Sifting wheat from chaff is still a worthy exercise.

Upticks and Resets


April 27, 2023- After leaving my car, for an oil & lube, I walked off towards our Gateway Mall, seeking breakfast. Usually, the walk takes me over to the east side of the mall, which takes about twenty minutes. Something told me that I would not have that long, this morning, so it was time to revisit Panera Bread, which I had not patronized for nearly three years, after I found the place filthy. Today, though, it was again the Panera I love-and a hearty bowl of oatmeal accompanied my morning coffee. That gives me three choices for a mall breakfast, the others being Wildflower Bakery and Third Shot Coffee House.

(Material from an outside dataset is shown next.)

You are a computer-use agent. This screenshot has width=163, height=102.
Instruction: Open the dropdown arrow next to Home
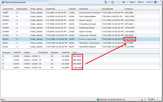(109, 2)
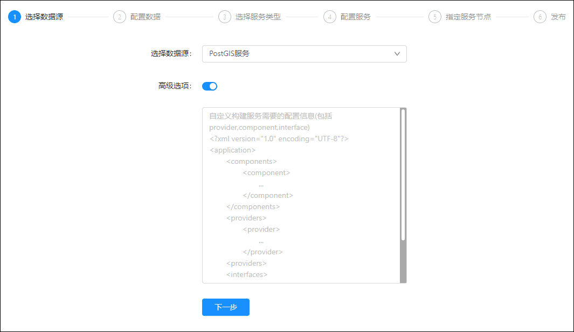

Needless to say, the call came from the Service Department, that Sportage was ready, just as I had finished my meal. Everything was in order, and I got advice as to where I could take a recall notice for proper servicing-though it’s nothing urgent. No resets were needed on the car.

With little to concern me, the rest of the day, it was time to re-order weight reduction products, from Thrive by Level and Herbalife, so that I can finish what started on February 6. The two lines compliment each other and combining them is what helped shed a healthy number of pounds-and inches around the middle. It’s time to up my game-and that includes exercise, so two or three routines will be part of any Planet Fitness visit, as it is for so many others.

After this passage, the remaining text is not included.